An Idealized Sensory Waveform



S = Stimulus point, T = Takeoff point, P = Peak

The time (latency) from S to T is typically about 3 milliseconds.
The amplitude would be measured in microvolts (μV).
Although it would seem that you could on your own then calculate an NCV, the two techniques are not quite the same. The standard for calculating NCVs is to measure the latency of the fastest conducting fibers, which are represented by the very beginning of the waveform, also know as the take-off point, and this is where I take my latency measurements for my NCV calculation. Electromyographers who use this fixed distance technique typically take their latency measurement from the peak of the waveform, not really the fastest part of the curve, so this would not be a comparable NCV. There is ample literature standardizing the range of normal latencies of this peak, but it is important to stay with the latency and not calculate NCVs. My view is that this is a less precise method, which is why I continue to use my method, and in addition, with modern digital equipment, sensory nerve waveforms and their measurements are much easier than in the past.

Normal Values
The bottom line is that you rely on your electromyographer to say whether a result is normal or not. Generally, for my method, a median sensory NCV should be 41 m/sec or greater, though other factors such as age of the patient and temperature of the hand may affect this assessment.
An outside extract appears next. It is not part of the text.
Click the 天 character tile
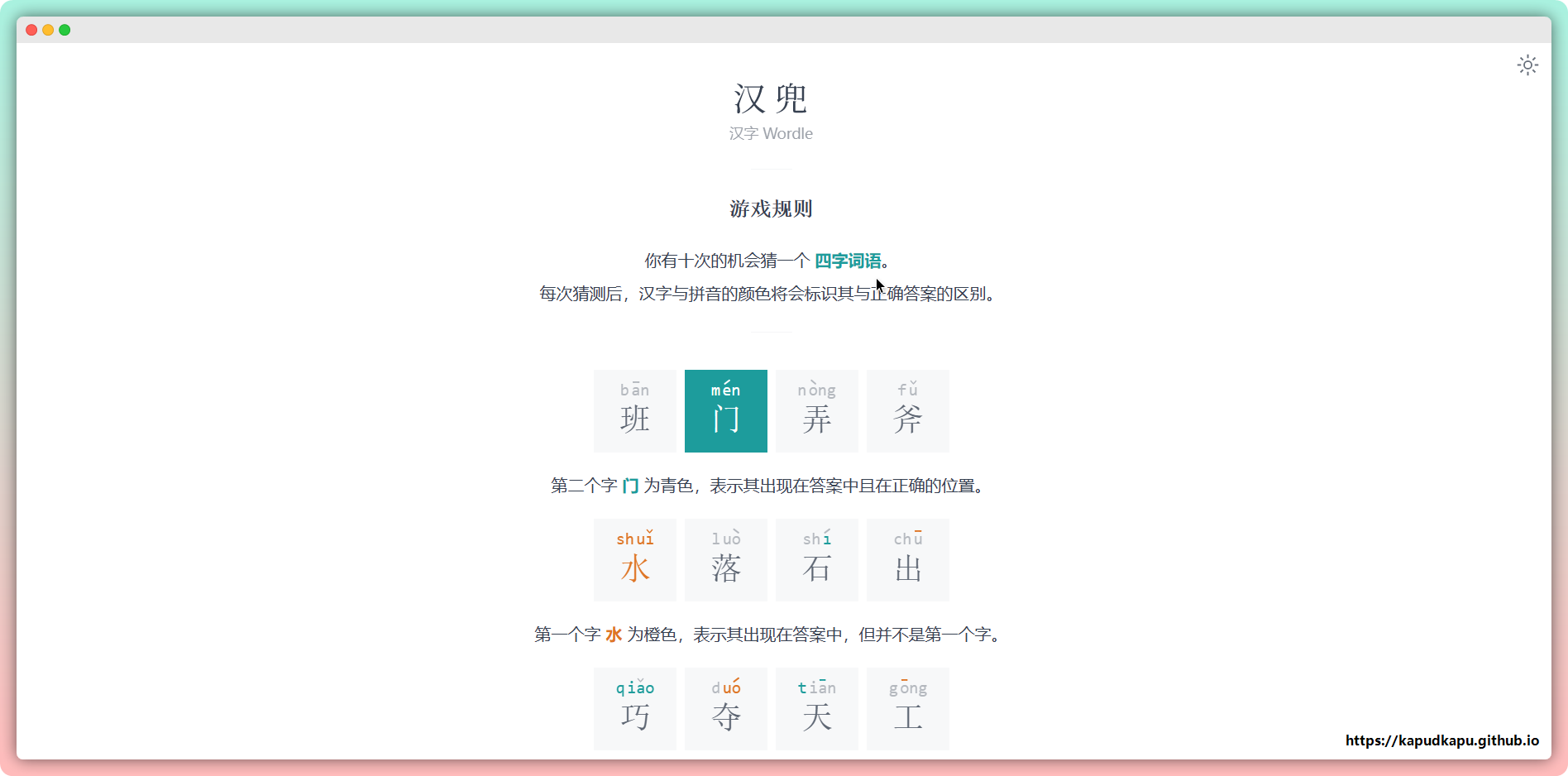[x=816, y=709]
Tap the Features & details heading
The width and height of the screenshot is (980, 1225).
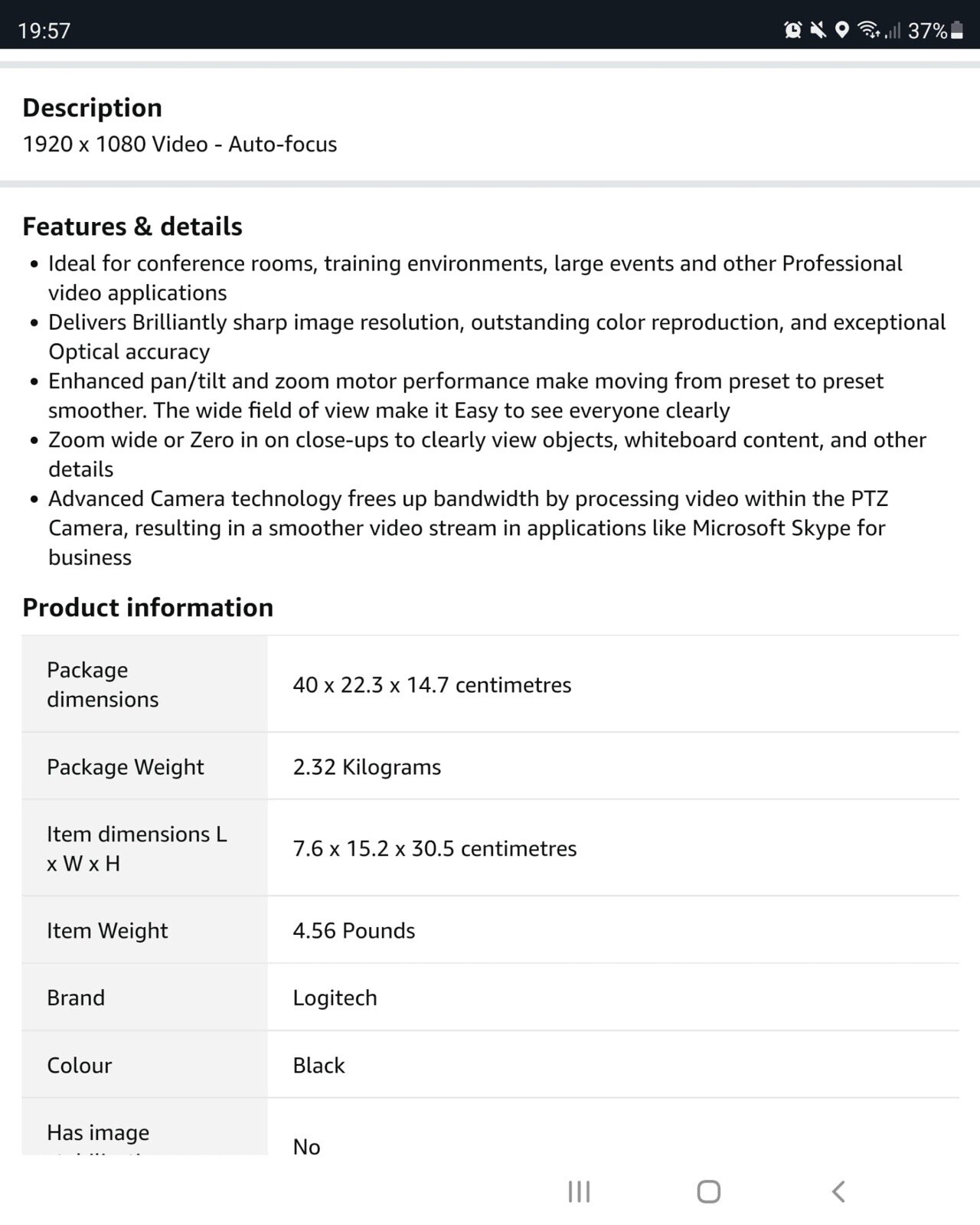pyautogui.click(x=132, y=227)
There is also some information to be gained from the size of the response (amplitude of the waveform) but the range of normal is very great and consequently this is less helpful.

The Problem With Numbers
There is a natural tendency in science and medicine to put emphasis on numbers. Numbers lead to the statistical analyses by which we say whether something is normal or abnormal, significant or insignificant. But we also have to remember that when we are talking about many measurable functions, like NCVs, we know that the normal population will have a Bell-shaped curve, and some overlap between normal and disease states exists. For example, it doesn't really make sense to think that an NCV of 41.0 m/sec is clearly normal, and 40.9 m/sec is clearly abnormal. So it's important to keep this in mind as we look at nerve conduction studies, and also helps to understand that the results of an EMG do not dictate treatment in any absolute way – other factors must always be considered.
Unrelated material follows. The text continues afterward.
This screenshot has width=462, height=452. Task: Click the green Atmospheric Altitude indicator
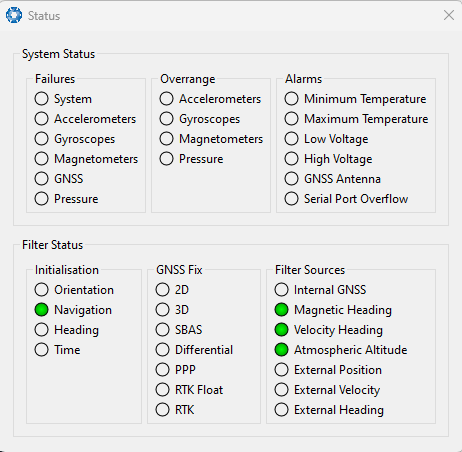281,350
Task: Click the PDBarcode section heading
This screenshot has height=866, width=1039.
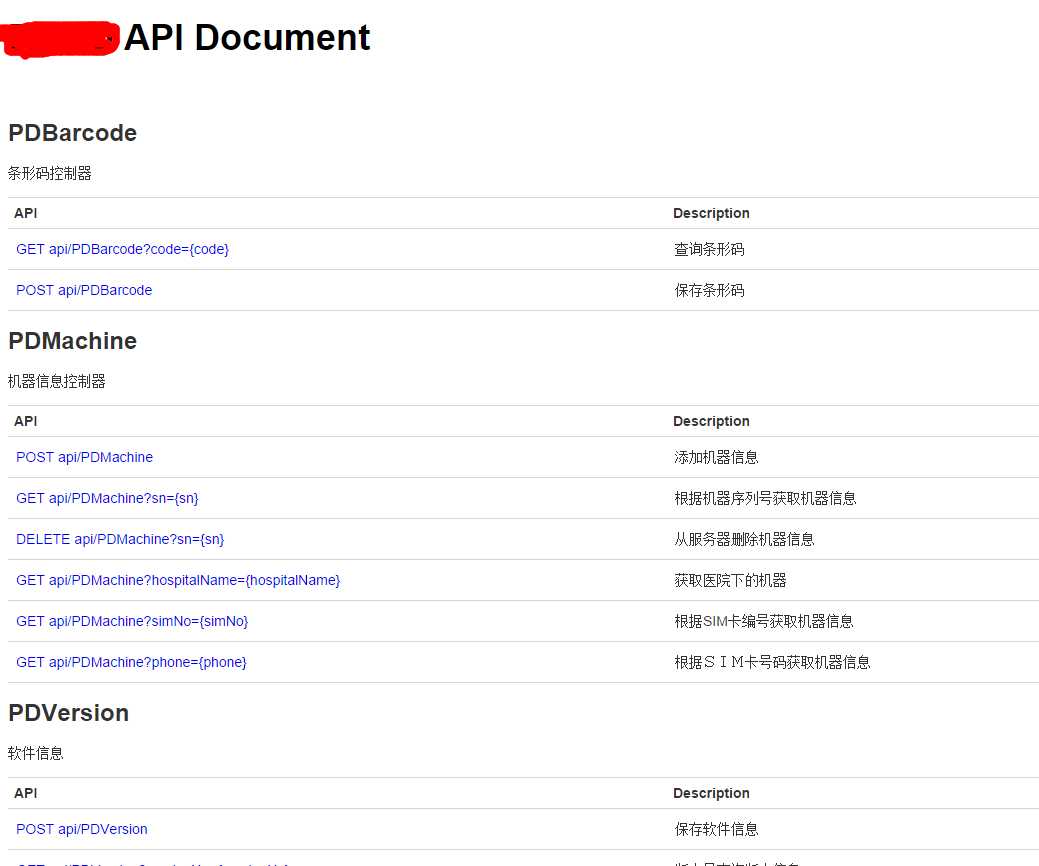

What If You Get No Waveform?
Even using signal averaging techniques, sometimes no discernable waveform can be seen, which I typically report as, "No response despite averaging". The best equipment may still have technical problems. One way of suggesting this is a valid response (valid meaning that the nerve is so sick that any response is too small to record) is to check another sensory nerve, and if necessary, then go back and verify that the original nerve still has no response. The problem with an absent response is that it is nonlocalizing. It tells you that electrophysiologically this nerve is "gone", but doesn't indicate where the problem is. For example, an absent median sensory response could be due to severe carpal tunnel syndrome, but realistically the problem could be anywhere along the course of the median nerve proximal to the carpal tunnel. We'll see how we analyze this situation when we come to discussing specific conditions and their EMG findings.

Median Motor Conduction

With median motor studies, there is a slightly different process involved for calculating our NCVs. The signals we obtain for motor studies are measured in millivolts rather than the microvolts for sensory studies. This means they are easier to obtain, and can be tracked over longer distances.



We start the median motor study by putting recording electrodes over the thenar eminence, then stimulate at the wrist. As we said in the previous section, at the wrist the nerve is mixed motor/sensory. By recording much larger potentials from muscle, we filter out the motor nerve conduction.